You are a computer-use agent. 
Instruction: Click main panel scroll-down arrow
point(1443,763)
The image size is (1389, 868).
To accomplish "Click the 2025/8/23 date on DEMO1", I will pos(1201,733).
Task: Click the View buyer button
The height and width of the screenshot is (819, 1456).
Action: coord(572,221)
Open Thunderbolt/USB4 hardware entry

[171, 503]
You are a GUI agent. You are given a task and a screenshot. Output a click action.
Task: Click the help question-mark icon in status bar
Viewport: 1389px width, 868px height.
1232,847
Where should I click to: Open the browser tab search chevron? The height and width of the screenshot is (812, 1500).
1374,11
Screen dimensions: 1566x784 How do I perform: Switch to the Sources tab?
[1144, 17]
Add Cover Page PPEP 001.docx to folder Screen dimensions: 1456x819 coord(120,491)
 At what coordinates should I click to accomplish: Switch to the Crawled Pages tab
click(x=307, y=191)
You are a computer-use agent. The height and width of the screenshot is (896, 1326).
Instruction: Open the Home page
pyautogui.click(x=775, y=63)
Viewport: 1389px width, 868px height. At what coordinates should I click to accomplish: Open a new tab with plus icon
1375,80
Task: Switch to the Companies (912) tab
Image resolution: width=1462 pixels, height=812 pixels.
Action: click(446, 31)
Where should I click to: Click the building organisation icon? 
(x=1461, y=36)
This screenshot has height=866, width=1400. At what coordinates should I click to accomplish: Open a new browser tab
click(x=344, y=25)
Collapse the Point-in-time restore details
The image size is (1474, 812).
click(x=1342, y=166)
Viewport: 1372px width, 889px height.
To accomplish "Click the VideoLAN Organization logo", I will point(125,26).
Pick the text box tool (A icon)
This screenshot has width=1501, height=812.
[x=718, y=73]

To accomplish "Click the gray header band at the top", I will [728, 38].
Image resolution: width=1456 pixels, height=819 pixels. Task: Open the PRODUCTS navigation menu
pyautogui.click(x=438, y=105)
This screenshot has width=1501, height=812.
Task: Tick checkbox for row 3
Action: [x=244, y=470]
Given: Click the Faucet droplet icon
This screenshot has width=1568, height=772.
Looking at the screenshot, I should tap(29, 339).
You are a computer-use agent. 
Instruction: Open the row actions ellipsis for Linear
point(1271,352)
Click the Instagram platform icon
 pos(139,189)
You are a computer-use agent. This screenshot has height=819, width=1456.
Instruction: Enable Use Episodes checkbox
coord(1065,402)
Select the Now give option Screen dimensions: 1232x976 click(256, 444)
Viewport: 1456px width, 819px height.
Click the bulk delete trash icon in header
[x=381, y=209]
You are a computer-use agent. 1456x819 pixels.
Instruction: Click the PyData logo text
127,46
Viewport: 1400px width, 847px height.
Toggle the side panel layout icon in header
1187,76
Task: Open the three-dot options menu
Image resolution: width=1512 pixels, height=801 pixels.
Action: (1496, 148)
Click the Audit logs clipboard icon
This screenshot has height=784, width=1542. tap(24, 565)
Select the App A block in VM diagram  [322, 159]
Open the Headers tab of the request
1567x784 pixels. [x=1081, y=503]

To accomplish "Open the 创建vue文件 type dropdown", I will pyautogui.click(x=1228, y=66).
──────────
▸ **Exercise description**:
Without any alteration, repeat each entry shown above.

▸ **Expected output**:
You are a computer-use agent. 
Instruction: Click main panel scroll-down arrow
point(1443,763)
The image size is (1389, 868).
To accomplish "Click the 2025/8/23 date on DEMO1", I will pos(1201,733).
Task: Click the View buyer button
The height and width of the screenshot is (819, 1456).
Action: coord(572,221)
Open Thunderbolt/USB4 hardware entry

[171, 503]
You are a GUI agent. You are given a task and a screenshot. Output a click action.
Task: Click the help question-mark icon in status bar
Viewport: 1389px width, 868px height.
1232,847
Where should I click to: Open the browser tab search chevron? The height and width of the screenshot is (812, 1500).
1374,11
Screen dimensions: 1566x784 How do I perform: Switch to the Sources tab?
[1144, 17]
Add Cover Page PPEP 001.docx to folder Screen dimensions: 1456x819 coord(120,491)
 At what coordinates should I click to accomplish: Switch to the Crawled Pages tab
click(x=307, y=191)
You are a computer-use agent. The height and width of the screenshot is (896, 1326).
Instruction: Open the Home page
pyautogui.click(x=775, y=63)
Viewport: 1389px width, 868px height. At what coordinates should I click to accomplish: Open a new tab with plus icon
1375,80
Task: Switch to the Companies (912) tab
Image resolution: width=1462 pixels, height=812 pixels.
Action: click(446, 31)
Where should I click to: Click the building organisation icon? 
(x=1461, y=36)
This screenshot has height=866, width=1400. At what coordinates should I click to accomplish: Open a new browser tab
click(x=344, y=25)
Collapse the Point-in-time restore details
The image size is (1474, 812).
click(x=1342, y=166)
Viewport: 1372px width, 889px height.
To accomplish "Click the VideoLAN Organization logo", I will point(125,26).
Pick the text box tool (A icon)
This screenshot has width=1501, height=812.
[x=718, y=73]

To accomplish "Click the gray header band at the top", I will [728, 38].
Image resolution: width=1456 pixels, height=819 pixels. Task: Open the PRODUCTS navigation menu
pyautogui.click(x=438, y=105)
This screenshot has width=1501, height=812.
Task: Tick checkbox for row 3
Action: [x=244, y=470]
Given: Click the Faucet droplet icon
This screenshot has width=1568, height=772.
Looking at the screenshot, I should tap(29, 339).
You are a computer-use agent. 
Instruction: Open the row actions ellipsis for Linear
point(1271,352)
Click the Instagram platform icon
 pos(139,189)
You are a computer-use agent. This screenshot has height=819, width=1456.
Instruction: Enable Use Episodes checkbox
coord(1065,402)
Select the Now give option Screen dimensions: 1232x976 click(256, 444)
Viewport: 1456px width, 819px height.
Click the bulk delete trash icon in header
[x=381, y=209]
You are a computer-use agent. 1456x819 pixels.
Instruction: Click the PyData logo text
127,46
Viewport: 1400px width, 847px height.
Toggle the side panel layout icon in header
1187,76
Task: Open the three-dot options menu
Image resolution: width=1512 pixels, height=801 pixels.
Action: (1496, 148)
Click the Audit logs clipboard icon
This screenshot has height=784, width=1542. tap(24, 565)
Select the App A block in VM diagram  [322, 159]
Open the Headers tab of the request
1567x784 pixels. [x=1081, y=503]

To accomplish "Open the 创建vue文件 type dropdown", I will pyautogui.click(x=1228, y=66).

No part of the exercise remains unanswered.